# REQUIRED WORK
Find every line in the records that holds the string "click". Copy each one.

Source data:

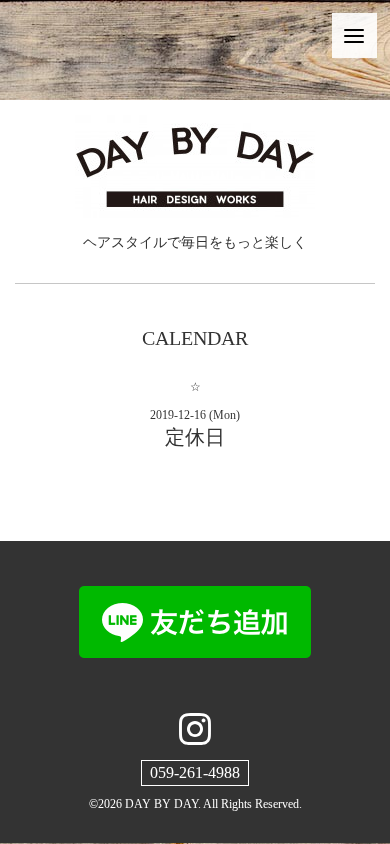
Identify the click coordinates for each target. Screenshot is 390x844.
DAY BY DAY (161, 804)
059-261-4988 (195, 772)
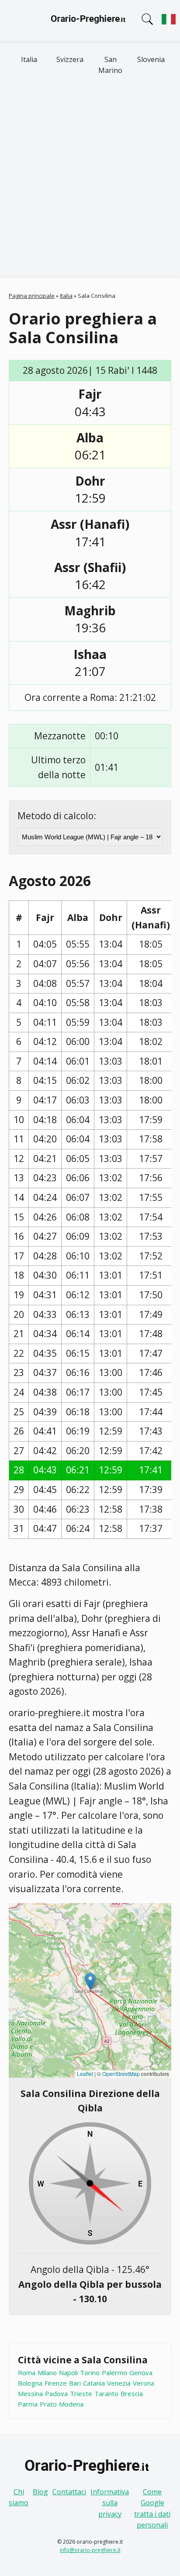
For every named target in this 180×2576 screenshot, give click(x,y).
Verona (143, 2383)
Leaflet (85, 2073)
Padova (56, 2393)
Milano (47, 2372)
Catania (94, 2383)
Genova (140, 2372)
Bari (75, 2383)
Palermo (114, 2372)
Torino (90, 2372)
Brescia (132, 2393)
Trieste (81, 2393)
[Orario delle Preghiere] (90, 21)
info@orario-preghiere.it (90, 2550)
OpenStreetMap (121, 2073)
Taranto (106, 2393)
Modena (71, 2404)
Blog (40, 2492)
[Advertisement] (90, 182)
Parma (28, 2404)
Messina (30, 2393)
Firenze (56, 2383)
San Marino (110, 65)
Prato (48, 2404)
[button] (90, 1981)
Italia (29, 59)
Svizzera (69, 59)
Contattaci (69, 2492)
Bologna (30, 2383)
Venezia (119, 2383)
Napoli (68, 2372)
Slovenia (151, 59)
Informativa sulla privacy (109, 2503)
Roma (26, 2372)
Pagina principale (32, 296)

# ANSWER TO THE PROBLEM
Identify the click coordinates for each target. Screenshot is 390x844.
For every named target in this 180×2576 screenshot, give click(x,y).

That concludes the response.